Let’s Rate Schools on Climate and Arts Offerings As Well As Student Performance

The number one measure CPS currently uses that I hope they keep is the 5Essentials survey. No measure is perfect and surveys can be inflated, whether out of genuine but misguided enthusiasm or because staff worry that their jobs could be on the line if a school’s rating slips Nevertheless, the 5essentials is the best measure we have to get a feel for school climate. And it includes student voice from 6th-graders and up.

We have other measures that are visible to parents but don’t directly affect a school’s rating: the Creative Schools Certifcation, Healthy Schools Certification and Supportive Schools certification. These measures tell us the opportunities for children to experience arts instruction, eat well and move around, and rely on social and emotional support.
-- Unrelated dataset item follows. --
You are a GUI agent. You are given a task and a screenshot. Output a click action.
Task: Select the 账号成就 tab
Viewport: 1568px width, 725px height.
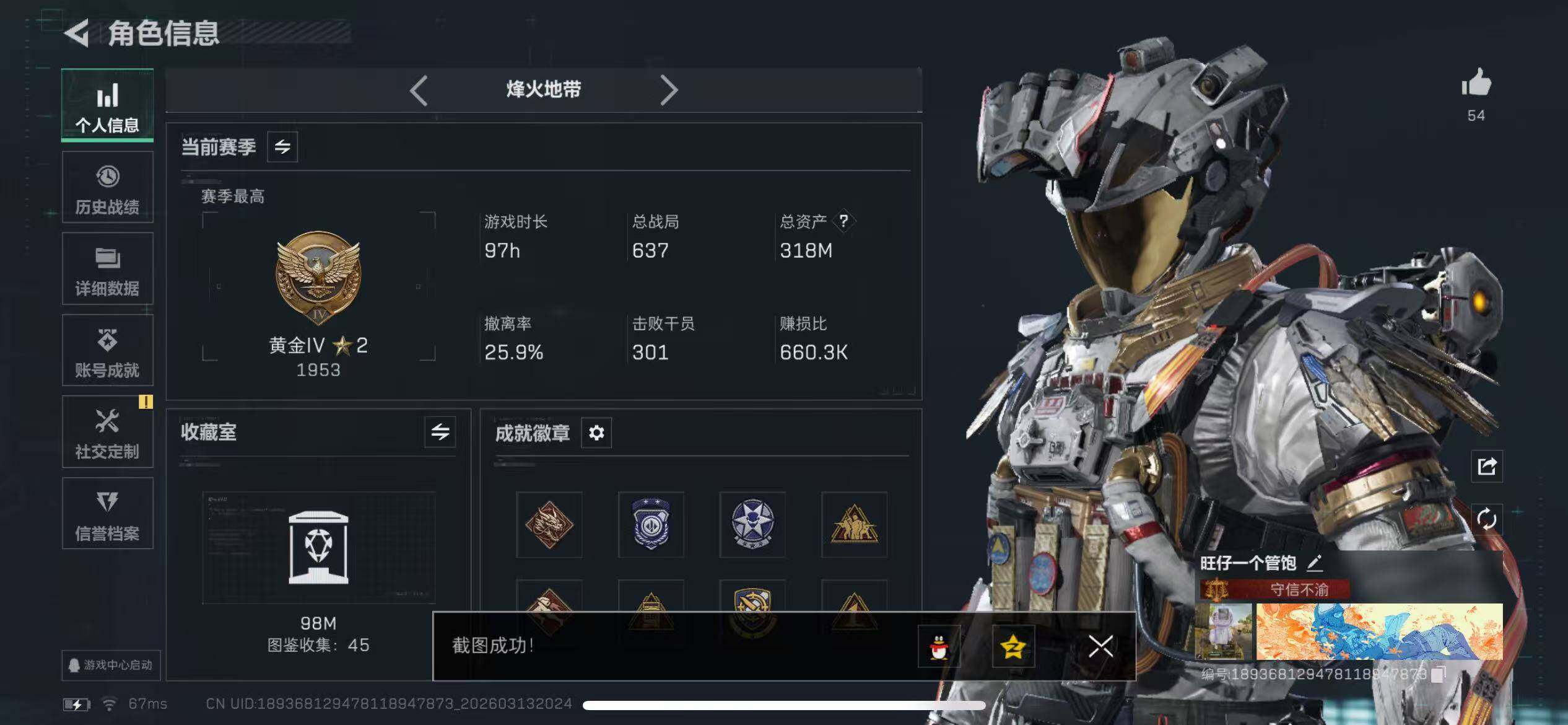tap(108, 351)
While I don’t know if these existing rating systems are the best way to measure these elements of a school, nor what would happen if they became part of a more formal accountability rating, they certainly get at aspects of a school that I think are important and should factor into how we look at school quality.

But the question for you, dear readers, is: what do you think? What’s working and not working in the school performance ratings system? To let CPS know your thoughts, take this survey and let them know what you think should be kept or changed in how the district rates its schools.

If you really want to get involved, join me at Englewood STEM High School Monday night at 5:30 for the Board of Education’s Whole Child Committee meeting, which will focus on SQRP. You can register to attend here.

WHAT DO YOU THINK?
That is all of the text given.